- _Records for processing_
=== Section Start ===
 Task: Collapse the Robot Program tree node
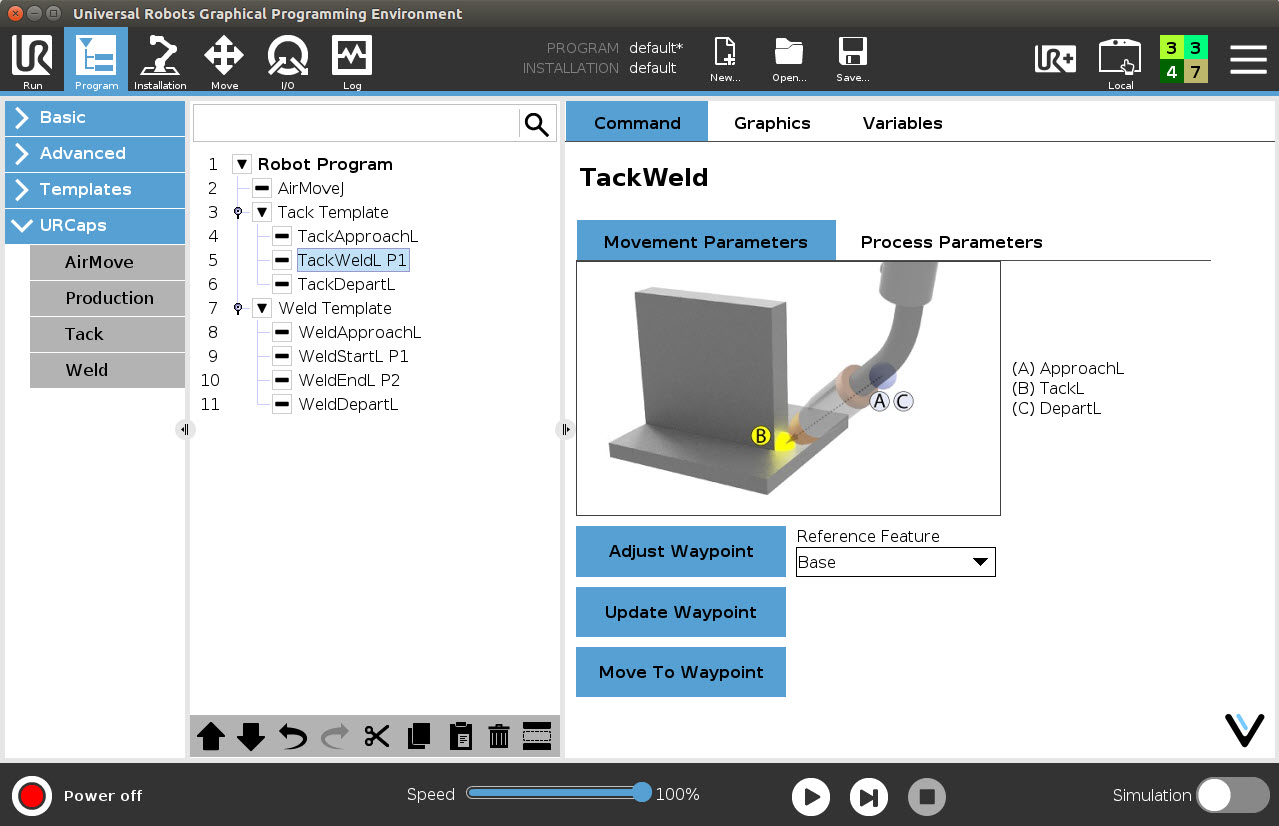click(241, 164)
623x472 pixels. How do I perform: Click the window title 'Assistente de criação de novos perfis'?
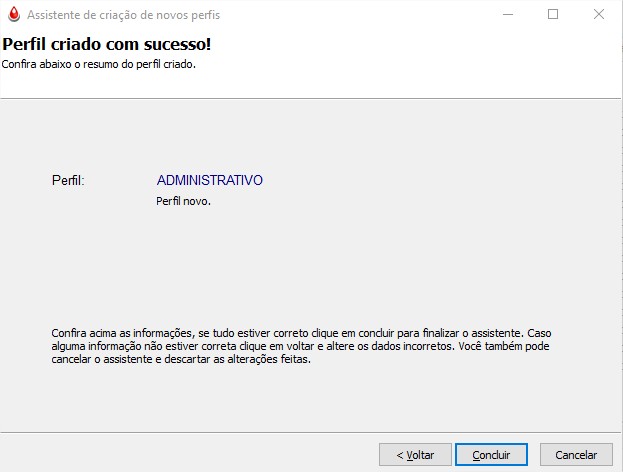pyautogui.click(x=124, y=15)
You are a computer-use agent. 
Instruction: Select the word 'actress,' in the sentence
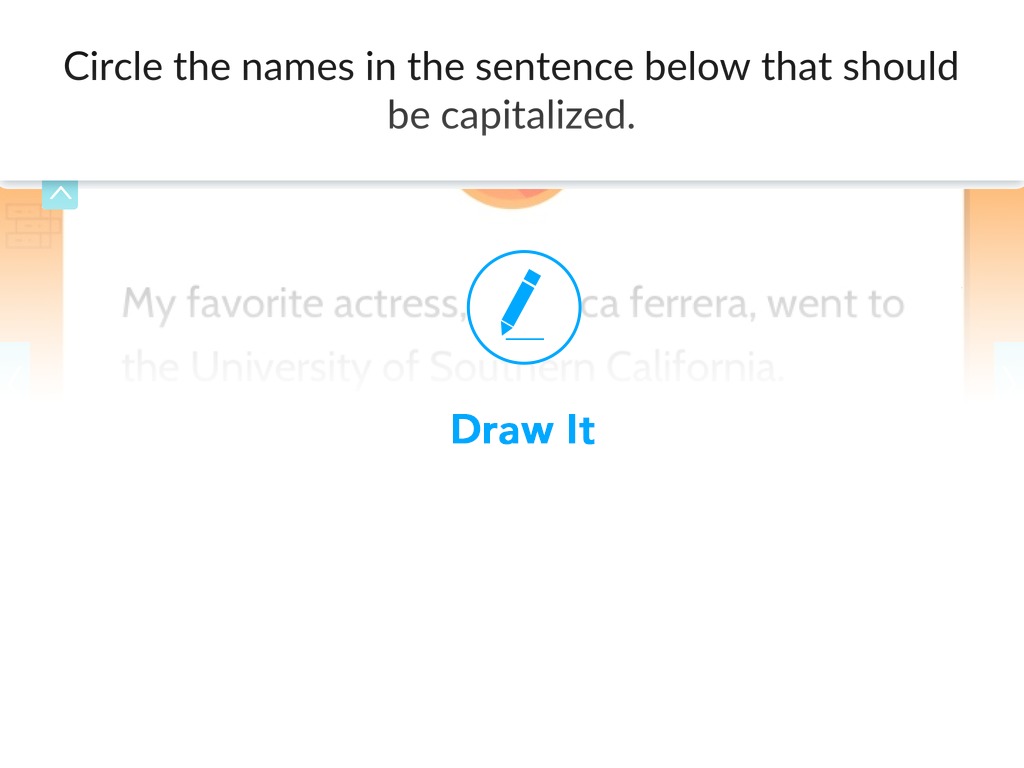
=== Section End ===
- _What you will do_
Apart from the pictures, the material above has to be repeated exactly.

- _The completed task_
 Task: Collapse the Robot Program tree node
click(241, 164)
623x472 pixels. How do I perform: Click the window title 'Assistente de criação de novos perfis'?
pyautogui.click(x=124, y=15)
You are a computer-use agent. 
Instruction: Select the word 'actress,' in the sentence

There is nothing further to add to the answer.